Emerging System’s Biology Finds Striking Parallels with Revici
Dr. Robert Naviaux’s research into the cell danger response (CDR) has many distinct parallels with Revici’s findings. For example, Naviaux’s 2019 paper published in the journal Mitochondrion elucidates upon the cell danger response as the body’s healing cycle itself (10). In this healing cycle, the first phase (CDR-1) is very similar to Revici’s classification of the Catabolic force. Whereas CDR-2 is very similar to Revici’s defined Anabolic force. Additionally, Naviaux’s research using metabolomics and system’s biology finds that lipid dysregulation is of high significance in many disease states. No doubt, this research is of great interest for those seeking to advance medicine into personalized modes of treatment, beyond the current practice of ‘production line medicine’ and linear-model centricity.

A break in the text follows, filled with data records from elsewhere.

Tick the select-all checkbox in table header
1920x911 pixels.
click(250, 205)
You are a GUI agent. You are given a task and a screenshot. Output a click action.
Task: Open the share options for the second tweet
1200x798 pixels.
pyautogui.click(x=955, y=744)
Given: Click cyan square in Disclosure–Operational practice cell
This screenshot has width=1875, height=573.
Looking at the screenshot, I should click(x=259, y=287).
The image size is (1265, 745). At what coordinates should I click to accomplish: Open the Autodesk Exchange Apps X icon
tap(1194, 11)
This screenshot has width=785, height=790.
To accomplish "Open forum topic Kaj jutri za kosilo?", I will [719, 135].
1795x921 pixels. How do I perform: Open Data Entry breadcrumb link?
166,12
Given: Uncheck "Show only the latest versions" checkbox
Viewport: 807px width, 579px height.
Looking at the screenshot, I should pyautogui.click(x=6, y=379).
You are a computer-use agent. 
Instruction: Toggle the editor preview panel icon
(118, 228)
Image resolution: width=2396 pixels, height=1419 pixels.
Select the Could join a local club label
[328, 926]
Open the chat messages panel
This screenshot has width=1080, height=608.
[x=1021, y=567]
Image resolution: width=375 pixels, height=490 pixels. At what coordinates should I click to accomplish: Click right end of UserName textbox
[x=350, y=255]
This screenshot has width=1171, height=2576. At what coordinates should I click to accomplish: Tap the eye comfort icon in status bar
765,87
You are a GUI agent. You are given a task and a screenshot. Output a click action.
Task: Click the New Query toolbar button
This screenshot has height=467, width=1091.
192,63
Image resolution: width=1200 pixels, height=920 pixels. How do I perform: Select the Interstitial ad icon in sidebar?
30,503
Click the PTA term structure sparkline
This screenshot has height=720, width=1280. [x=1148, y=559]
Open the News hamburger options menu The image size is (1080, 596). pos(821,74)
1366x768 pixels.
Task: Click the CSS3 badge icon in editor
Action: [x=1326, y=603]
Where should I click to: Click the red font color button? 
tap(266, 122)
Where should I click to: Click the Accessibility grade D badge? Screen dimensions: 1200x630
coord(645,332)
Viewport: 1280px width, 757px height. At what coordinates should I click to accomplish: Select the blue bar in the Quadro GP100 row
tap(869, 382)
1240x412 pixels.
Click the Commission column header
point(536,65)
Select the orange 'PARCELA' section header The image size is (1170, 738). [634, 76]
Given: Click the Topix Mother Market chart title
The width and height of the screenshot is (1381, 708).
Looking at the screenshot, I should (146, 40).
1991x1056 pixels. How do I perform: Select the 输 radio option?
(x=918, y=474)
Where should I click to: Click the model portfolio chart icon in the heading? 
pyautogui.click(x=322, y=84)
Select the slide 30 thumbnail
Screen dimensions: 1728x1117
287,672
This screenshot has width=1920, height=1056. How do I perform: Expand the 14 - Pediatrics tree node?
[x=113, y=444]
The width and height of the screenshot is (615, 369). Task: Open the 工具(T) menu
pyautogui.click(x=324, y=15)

Among Revici’s many contributions, his ability to utilize his extraordinary depth of chemistry for the development of new therapeutics is arguably still decades ahead of its time. In this regard, a deep dive into Revici’s therapeutic inventions will likely fill missing gaps for the treatment of chronic disease in the modern era. Heptanoic Acid is but one example.